While the Chilean wine industry is still best known among consumers for soft, fruity, easy-to-drink red wines, things are changing.

Two emerging themes are cool-climate wines and Sauvignon Blanc. Forget growing grapes in near-perfect conditions along the flat valleys watered by rivers swollen with Andean snow melt. Cool climate is the new viticultural buzz for Chilean winemakers and Sauvignon Blanc is the variety leading the charge. Better, more suitable clones and vineyards perched on hillsides away from the warm is where it's at.

The main established cool-climate area is Casablanca to the west of capital city Santiago, but up and coming is the San Antonio valley with its sub division, Leyda. It lies just south of Casablanca, closer to the ocean where foggy mornings are good for keeping the vines and grapes cool with good acidity.

There has been a rush to buy land in San Antonio, but water is a limiting factor as the area does not have its own river.

Further north there are the Elqui and Limarí regions, paradoxically arid, but cool. They should be too hot but, thanks to the cold Humboldt Current and the shape of the valleys, cool air is sucked in from the coast. Also, parts of Elqui go up to an altitude of 2,000m.

Then there is Bío Bío down in the deep south, although it is not seen as a primary source of Sauvignon Blanc because it is wetter and colder.

Michael Cox, head of Wines of Chile UK, sum s it up: "There is a changing mindset. Winemakers are looking for freshness, good acidity and, yes, some tropical fruit, but not as pungent as some New World competitors. They are looking for an evolving Chilean style of Sauvignon. The desire is to get a vibrant style but still Chilean - not New Zealand or the Loire."


=== Chile facts ===

l Long and narrow, 900km north to south and 150km from the Pacific Ocean to the Andes.

l Benign climate, ameliorated by the cold Humboldt Current from Antarctica with a significant influence from the Andes, the second highest mountain range after the Himalayas.

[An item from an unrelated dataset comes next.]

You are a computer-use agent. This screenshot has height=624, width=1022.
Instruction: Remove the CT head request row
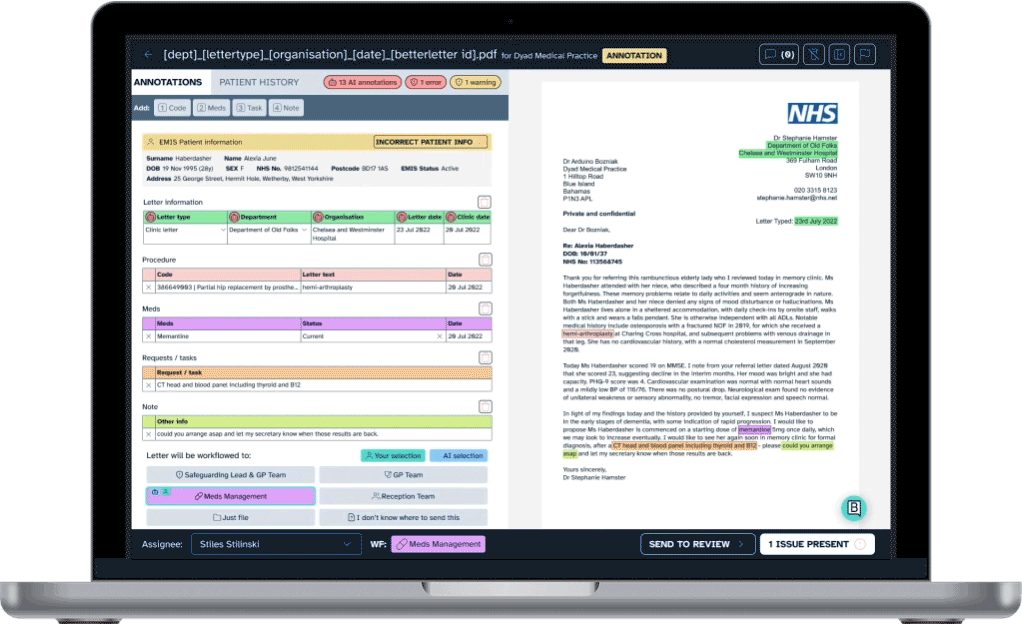[149, 385]
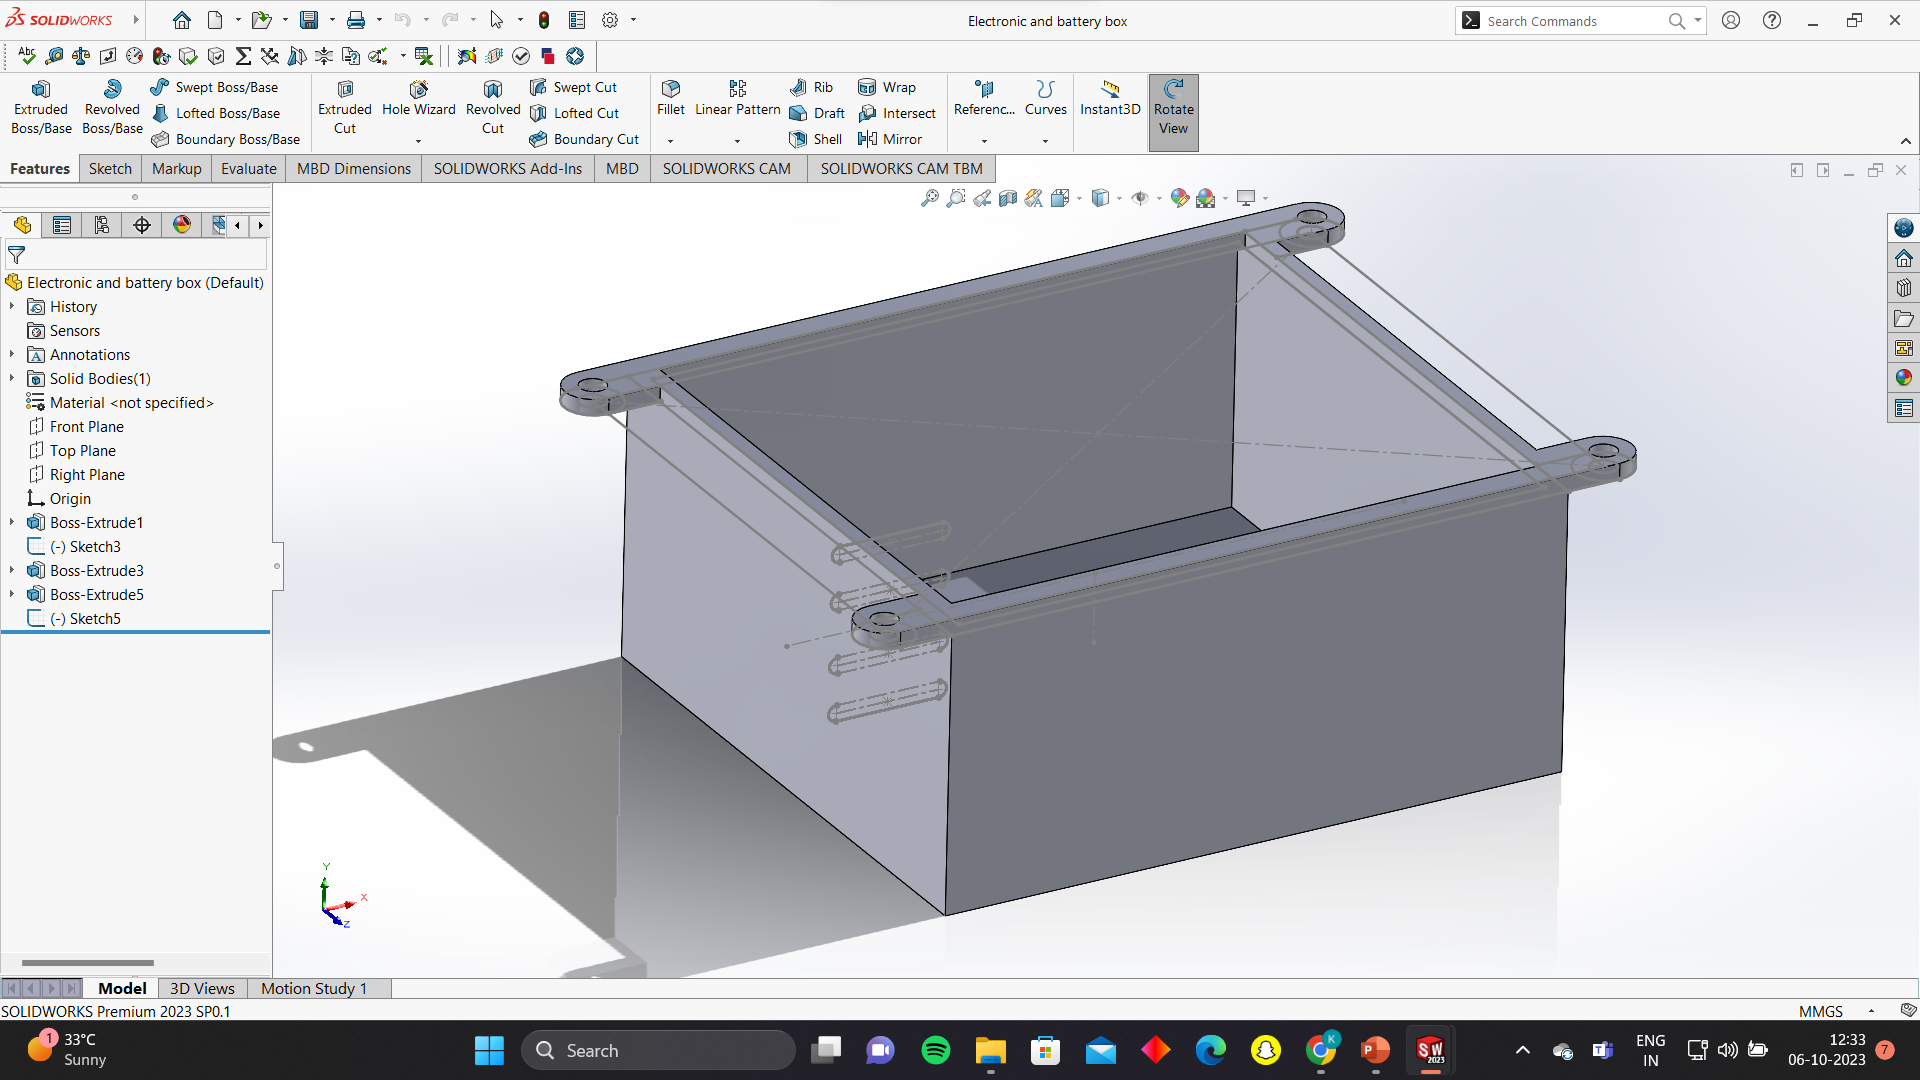Select the Right Plane in the feature tree

click(87, 474)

l Near perfect conditions for grape growing and relatively pest free - phylloxera has never come to Chile.


=== Tasting notes ===

Elqui & Limarí

  • 2007 Castillo de Molina, Elqui valley

    Big, on the verge of overpowering, a mouthful of gooseberries, good length. Good to chill down and chill out with on its own.
  • 2007 La Playa Block Selection Reserve, Limarí valley

    Creamy, rich, bit cloying, quite nicely balanced with good fruit.
  • 2007 Sutil Limited Release Reserve, Limarí valley

    Good acidity and quite mouth-puckering - more like a Loire than a classic New Zealand Sauvignon.

  • 2007 Santa Rita Reserva

    Light, zesty, refreshing ... very refreshing. One of the tasting's star turns.
  • 2007 Indomita Selected Varietal, Casablanca

    Zesty, lively acidity - a pretty classic Sauvignon Blanc. Light, but good length.
  • 2007 Viña Mar Reserva, Casablanca

    Fuller, rich textured, though not creamy. Pronounced gooseberry notes, good acidity.
  • 2007 Errázuriz Estate, Casablanca

    Good belt-and-braces Sauvignon. Citrus fruits, melon, some stone fruit such as peach.
  • 2007 Terrunyo, Casablanca

    Light, zesty, but with a little creaminess. Good balance.
  • 2007 Anakena ONA, Casablanca

    Again, light, zesty, fresh. Citrus, particularly lime and melon.

  • 2007 Leyda Garuma Vineyard

    Masses of gooseberries on the nose. Quite full, but good, balancing acidity which carries the fruit just like a royal procession. This is another of the tasting's stars.
  • 2007 Luis Felipe Edwards Gran Reserva

    Quite full, good acidity.
  • 2007 Amaral, Leyda

    Grassy, zesty and slightly unusual with zingy greengage note.

  • 2007 Aromo Reserve, Maule valley

    Highly perfumed, the most unusual Sauvignon among the 65-odd wines on the table. Quite Gerwürztraminer-like.

    Bío Bío
  • 2007 Gracia de Chile, Reserva Superior,

    Bío Bío

    Pronounced peaches, stone fruit. Very pleasant but not so typical. Has 15 per cent Sauvignon Vert.